Jazz à La Villette 2024, côté soul

Du 29 août au 8 septembre 2024.

Le rendez-vous de La Villette est devenu un rituel qui accompagne la fin des vacances d’été de nombre d’amateurs franciliens… Particulièrement fournie, l’affiche de cette année mêle, comme à son habitude, les artistes émergents et les vedettes installées, et propose une vision large et ouverte de ce qu’est le jazz. Impossible évidemment d’aller tout voir et des choix doivent être faits – pas de Tinariwen, de Delgres, de Joel Culpepper, d’Anthony Joseph ou de Kenny Garret pour Soul Bag cette fois-ci ! Retour sur quelques soirées mémorables, côté soul dans un premier temps.

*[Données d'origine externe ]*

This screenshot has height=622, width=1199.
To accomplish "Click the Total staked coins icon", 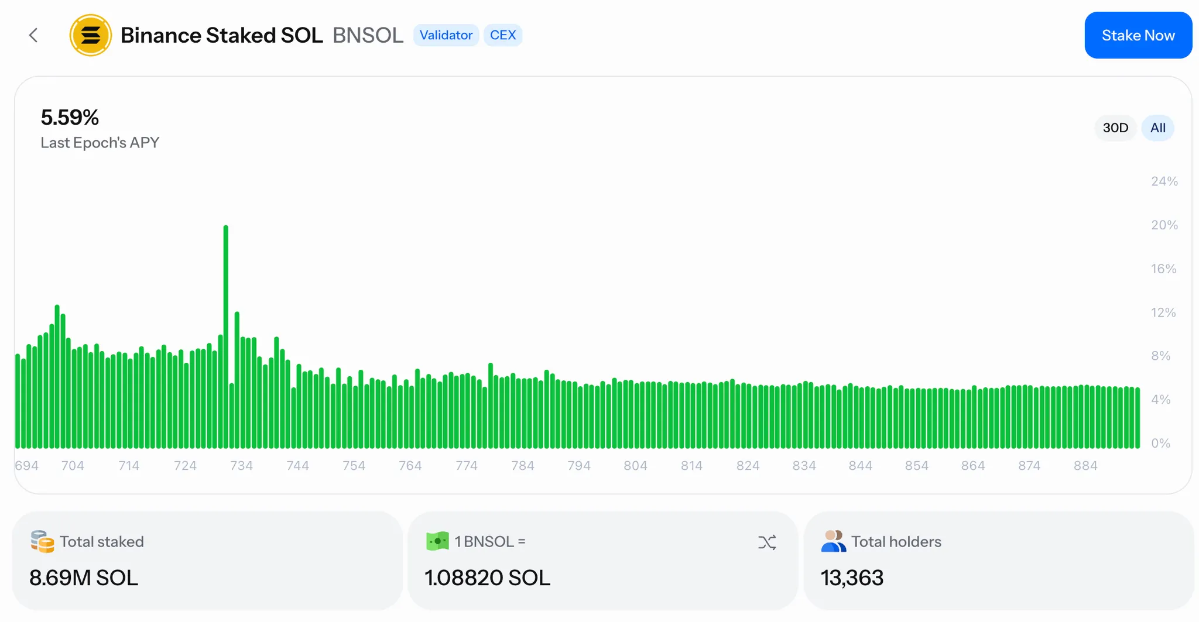I will [x=42, y=542].

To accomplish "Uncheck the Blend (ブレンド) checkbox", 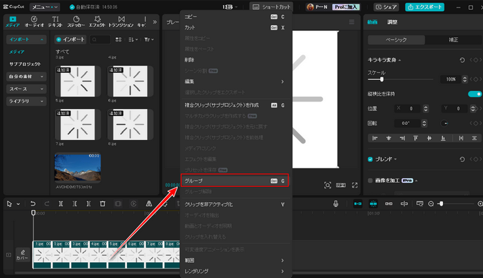I will click(x=370, y=159).
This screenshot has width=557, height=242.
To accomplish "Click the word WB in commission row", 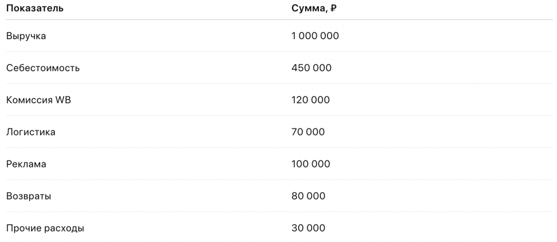I will (x=63, y=100).
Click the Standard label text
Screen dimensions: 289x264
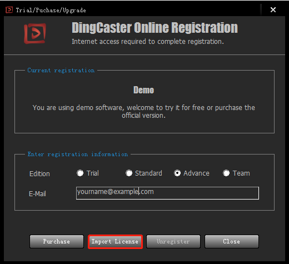[x=148, y=173]
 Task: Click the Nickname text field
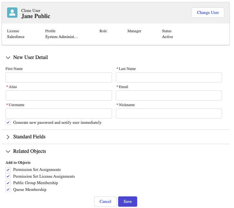[x=169, y=114]
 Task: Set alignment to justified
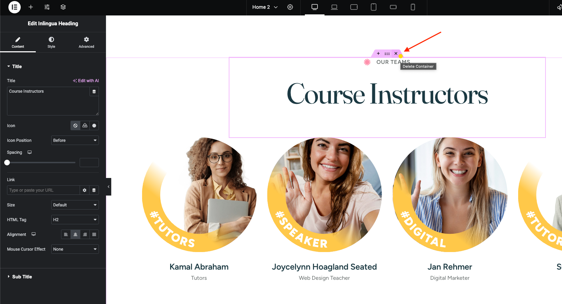(x=94, y=234)
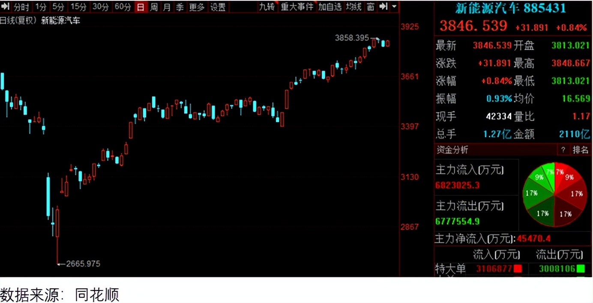Open the 更多 more periods dropdown
This screenshot has height=303, width=593.
point(197,7)
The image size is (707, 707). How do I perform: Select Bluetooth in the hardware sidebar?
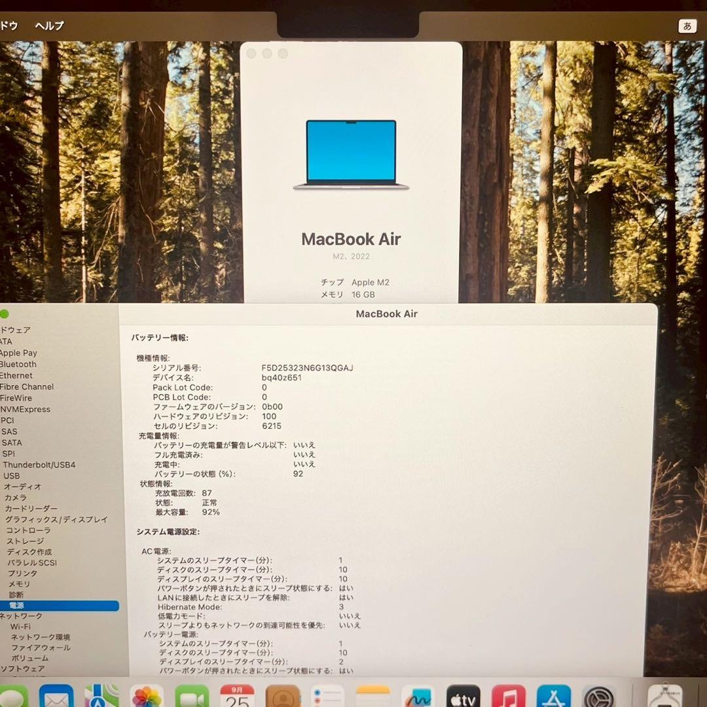click(x=20, y=364)
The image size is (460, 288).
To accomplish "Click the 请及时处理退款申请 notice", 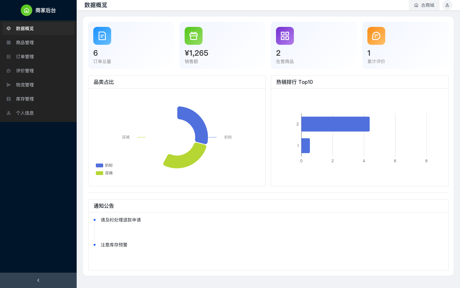I will (121, 220).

C’est en effet côté soul que s’ouvre cette année le festival avec une soirée consacrée à deux voix féminines britanniques que Soul Bag suit de longue date, Alice Russell – qui était au sommaire de notre numéro d’été – et Mahalia. Pas évident pour l’aînée, qui ne s’était pas produite en France sous son nom depuis (trop) longtemps, de se présenter la première sur scène. Outre que le public est en bonne partie venu pour Mahalia – qui qualifiera Russell de « queen » pendant son propre show –, la tonalité sombre de son dernier disque ne facilite pas nécessairement l’accès à ses nouvelles chansons, qui constituent l’essentiel de son répertoire scénique. Mais Alice Russell, qui n’est pas aidée par un son fort médiocre sur les premiers titres, a du métier et n’a aucun mal à entrainer la salle dans son univers, entre sa personnalité toujours effervescente – elle répète régulièrement entre les chansons qu’elle doit « chanter et non parler » – et son exceptionnelle présence vocale. Quelques classiques comme Citizens ou Let go (Breakdown) se glissent entre les chansons du dernier disque – Rain, Sinner, Light… – qui bénéficient de bonnes déclinaisons scéniques, portées par un orchestre de fidèles (Ben Jones au clavier, Daniel Swain à la basse, Chris Boot à la batterie, Francesca Kennedy et Sophie Paul aux chœurs) sous la direction d’Alex Cowan, son collaborateur régulier, à la guitare. Russell sera de retour, cette fois en vedette, pour une tournée de plusieurs dates au mois de novembre, elle mérite d’être vue. 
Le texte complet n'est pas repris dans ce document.